▸ **SELECTED TEXT**:
::::::::

Saturday 12 September 2015

In Praise of the Great British Supporting Actor

I absolutely love a good British character actor. We don't see the same quality in supporting actors these days as we did when the Carry Ons were at their peak. British film and television was littered with well known supporting actors who clocked up endless credits without ever being a star in their own right.

As a child, discovering the Carry Ons for the first time, it was always a joy to spot familiar faces from the films both in other films and in the myriad of television dramas and comedies produced during the 60s, 70s and 80s. It became a bit of a game, looking out for some of my favourite Carry On actors, often looking very different or playing parts in surprising series you wouldn't expect to find Carry On actors appearing in.

Only the other evening the very first episode of The Fall and Rise of Reginald Perrin was broadcast on BBC2. Who should appear towards the end of the episode as an employee at Sunshine Desserts but Myrtle Plummer herself, Jacki Piper! The other week a friend spotted the delightful Dilys Laye in an episode of the Peter Davison 1980s series Campion. And thankfully it still happens today, with Carry On favourite Anita Harris making an appearance in Casualty earlier this year while Amanda Barrie also guest starred in the ITV comedy, Benidorm.

::::::::

▸ **EXERCISE DIRECTIONS**: Do statements (a), (b), and (c) agree with the post on British supporting actors? Answer yes or no for each, quoting the deciding words. (a) The very first episode of The Fall and Rise of Reginald Perrin was broadcast on BBC2. (b) The writer spotted Dilys Laye in an episode of Campion. (c) Anita Harris appeared in Benidorm. The material that comes next is drawn from a separate source.

▸ **RAW DATA**:
::::::::

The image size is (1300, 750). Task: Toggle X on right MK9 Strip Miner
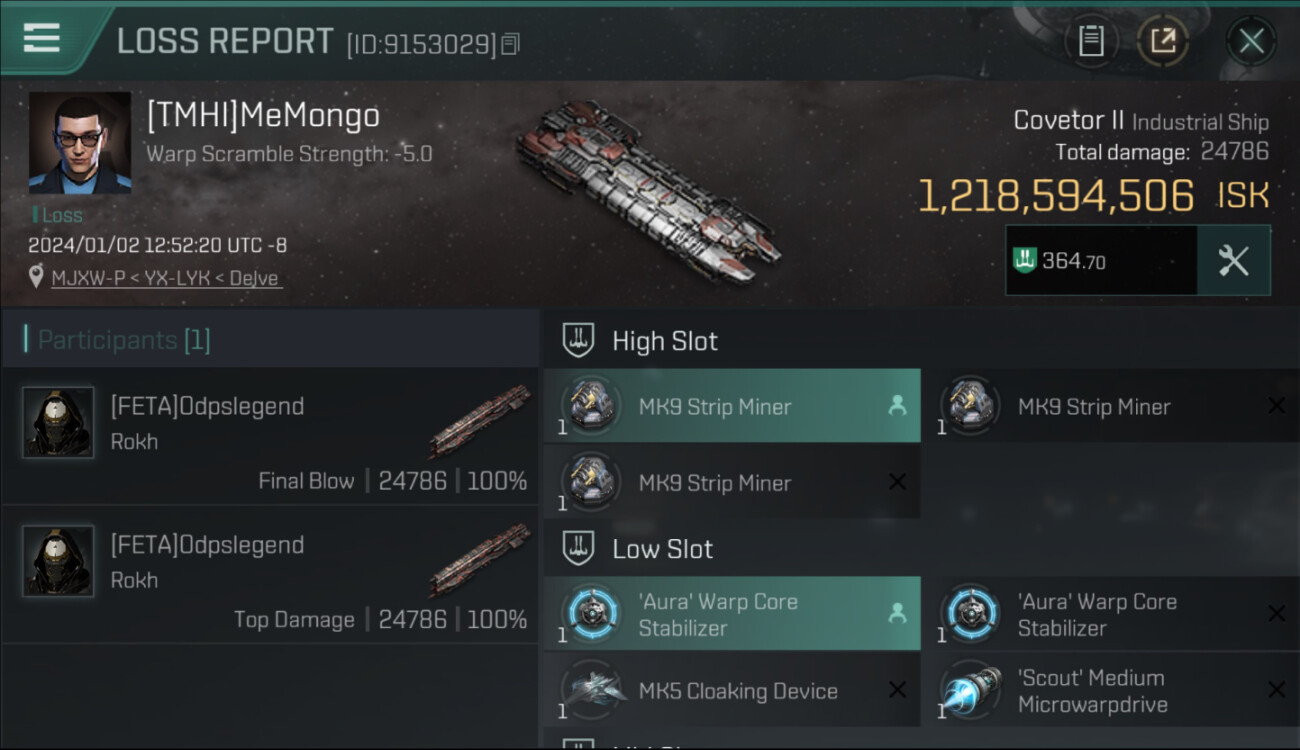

::::::::

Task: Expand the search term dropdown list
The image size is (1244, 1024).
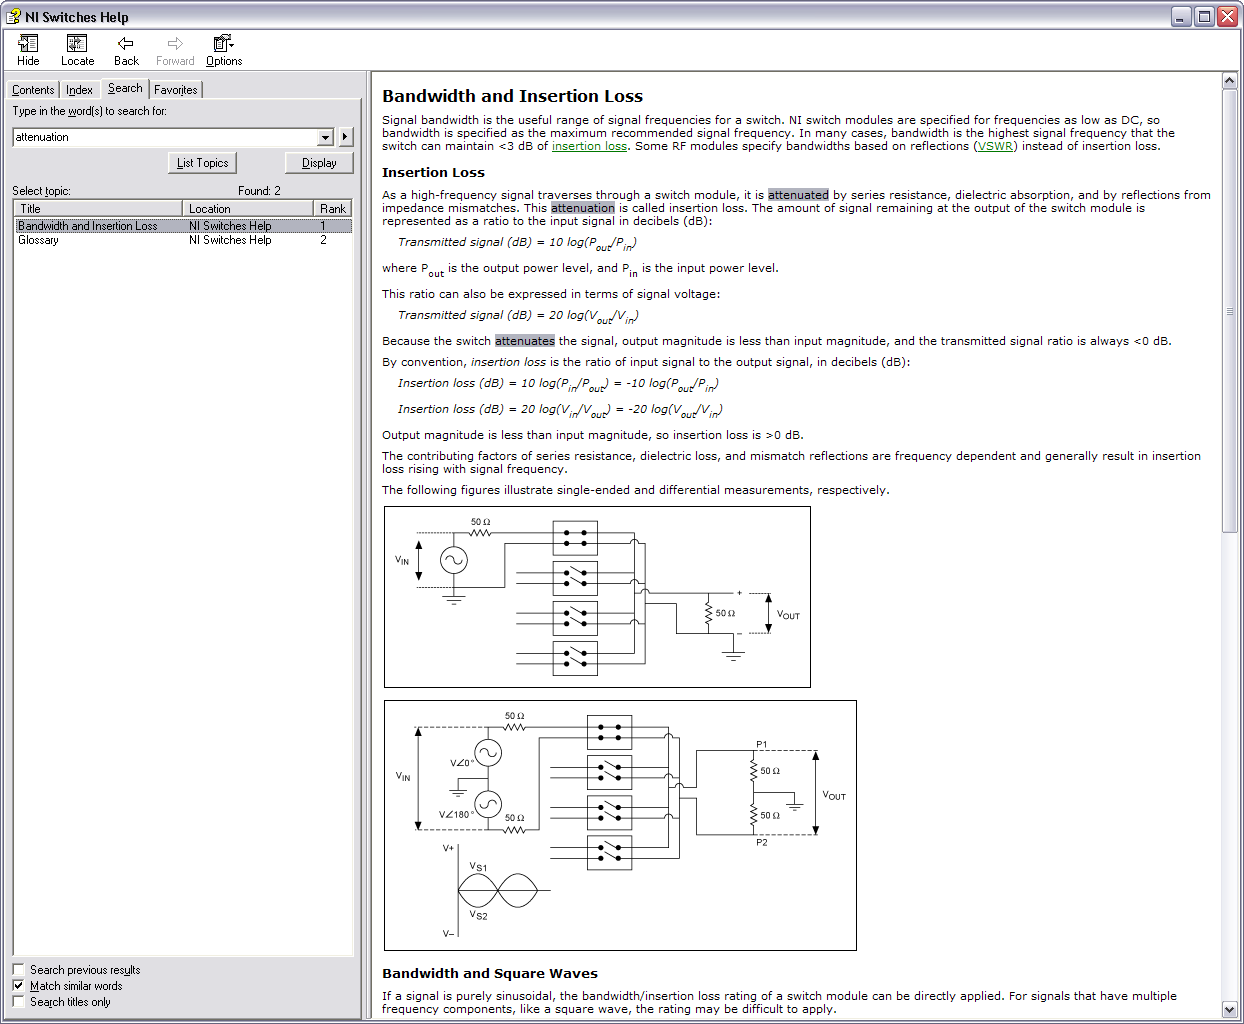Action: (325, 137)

::::::::

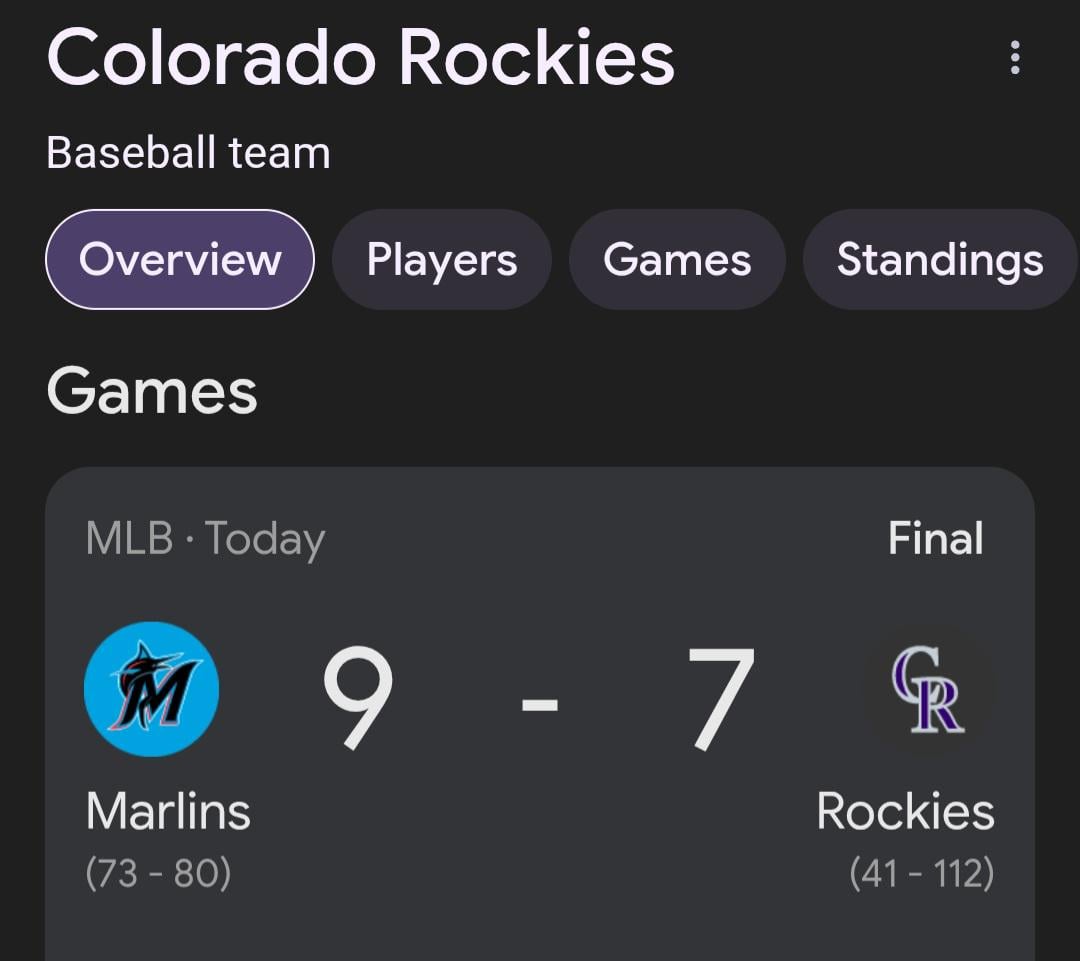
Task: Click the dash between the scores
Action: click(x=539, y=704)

::::::::

▸ **WORKED SOLUTION**:
(a) Yes: "the very first episode of The Fall and Rise of Reginald Perrin was broadcast on BBC2"
(b) No: "a friend spotted the delightful Dilys Laye in an episode of the Peter Davison 1980s series Campion"
(c) No: "Anita Harris making an appearance in Casualty earlier this year while Amanda Barrie also guest starred in the ITV comedy, Benidorm"